>>>

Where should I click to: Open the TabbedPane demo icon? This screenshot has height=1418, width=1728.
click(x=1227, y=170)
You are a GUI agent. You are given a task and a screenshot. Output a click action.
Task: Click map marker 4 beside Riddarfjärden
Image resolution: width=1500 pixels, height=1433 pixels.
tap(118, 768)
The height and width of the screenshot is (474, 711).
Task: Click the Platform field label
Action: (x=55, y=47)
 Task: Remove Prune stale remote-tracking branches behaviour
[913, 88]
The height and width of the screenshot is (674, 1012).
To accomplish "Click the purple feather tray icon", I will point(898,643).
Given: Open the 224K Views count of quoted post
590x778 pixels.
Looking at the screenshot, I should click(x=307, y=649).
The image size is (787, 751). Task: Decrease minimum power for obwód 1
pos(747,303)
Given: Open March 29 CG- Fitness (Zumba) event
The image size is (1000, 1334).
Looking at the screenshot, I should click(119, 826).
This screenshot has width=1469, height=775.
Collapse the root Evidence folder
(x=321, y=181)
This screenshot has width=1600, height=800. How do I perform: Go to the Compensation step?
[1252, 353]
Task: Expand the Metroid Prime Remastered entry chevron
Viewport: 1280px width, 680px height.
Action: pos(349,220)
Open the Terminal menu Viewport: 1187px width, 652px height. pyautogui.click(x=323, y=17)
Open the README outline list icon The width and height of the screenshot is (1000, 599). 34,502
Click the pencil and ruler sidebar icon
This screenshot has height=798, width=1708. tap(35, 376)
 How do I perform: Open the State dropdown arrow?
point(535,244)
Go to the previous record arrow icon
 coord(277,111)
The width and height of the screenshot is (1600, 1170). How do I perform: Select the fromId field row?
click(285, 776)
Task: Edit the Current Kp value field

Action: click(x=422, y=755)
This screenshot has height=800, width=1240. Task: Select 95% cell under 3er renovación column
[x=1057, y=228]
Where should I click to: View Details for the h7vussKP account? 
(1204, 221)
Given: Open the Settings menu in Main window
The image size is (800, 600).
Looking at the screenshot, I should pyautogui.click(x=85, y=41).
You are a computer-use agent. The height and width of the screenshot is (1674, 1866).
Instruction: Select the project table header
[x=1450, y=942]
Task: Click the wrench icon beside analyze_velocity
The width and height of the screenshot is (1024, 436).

<<<

#### EXERCISE
The complete listing, from first line to last, should be copied verbatim.

#### EXERCISE RESPONSE
Where should I click to: Open the TabbedPane demo icon? This screenshot has height=1418, width=1728.
click(x=1227, y=170)
You are a GUI agent. You are given a task and a screenshot. Output a click action.
Task: Click map marker 4 beside Riddarfjärden
Image resolution: width=1500 pixels, height=1433 pixels.
tap(118, 768)
The height and width of the screenshot is (474, 711).
Task: Click the Platform field label
Action: (x=55, y=47)
 Task: Remove Prune stale remote-tracking branches behaviour
[913, 88]
The height and width of the screenshot is (674, 1012).
To accomplish "Click the purple feather tray icon", I will point(898,643).
Given: Open the 224K Views count of quoted post
590x778 pixels.
Looking at the screenshot, I should click(x=307, y=649).
The image size is (787, 751). Task: Decrease minimum power for obwód 1
pos(747,303)
Given: Open March 29 CG- Fitness (Zumba) event
The image size is (1000, 1334).
Looking at the screenshot, I should click(119, 826).
This screenshot has width=1469, height=775.
Collapse the root Evidence folder
(x=321, y=181)
This screenshot has width=1600, height=800. How do I perform: Go to the Compensation step?
[1252, 353]
Task: Expand the Metroid Prime Remastered entry chevron
Viewport: 1280px width, 680px height.
Action: pos(349,220)
Open the Terminal menu Viewport: 1187px width, 652px height. pyautogui.click(x=323, y=17)
Open the README outline list icon The width and height of the screenshot is (1000, 599). 34,502
Click the pencil and ruler sidebar icon
This screenshot has height=798, width=1708. tap(35, 376)
 How do I perform: Open the State dropdown arrow?
point(535,244)
Go to the previous record arrow icon
 coord(277,111)
The width and height of the screenshot is (1600, 1170). How do I perform: Select the fromId field row?
click(285, 776)
Task: Edit the Current Kp value field

Action: click(x=422, y=755)
This screenshot has height=800, width=1240. Task: Select 95% cell under 3er renovación column
[x=1057, y=228]
Where should I click to: View Details for the h7vussKP account? 
(1204, 221)
Given: Open the Settings menu in Main window
The image size is (800, 600).
Looking at the screenshot, I should pyautogui.click(x=85, y=41).
You are a computer-use agent. The height and width of the screenshot is (1674, 1866).
Instruction: Select the project table header
[x=1450, y=942]
Task: Click the wrench icon beside analyze_velocity
The width and height of the screenshot is (1024, 436).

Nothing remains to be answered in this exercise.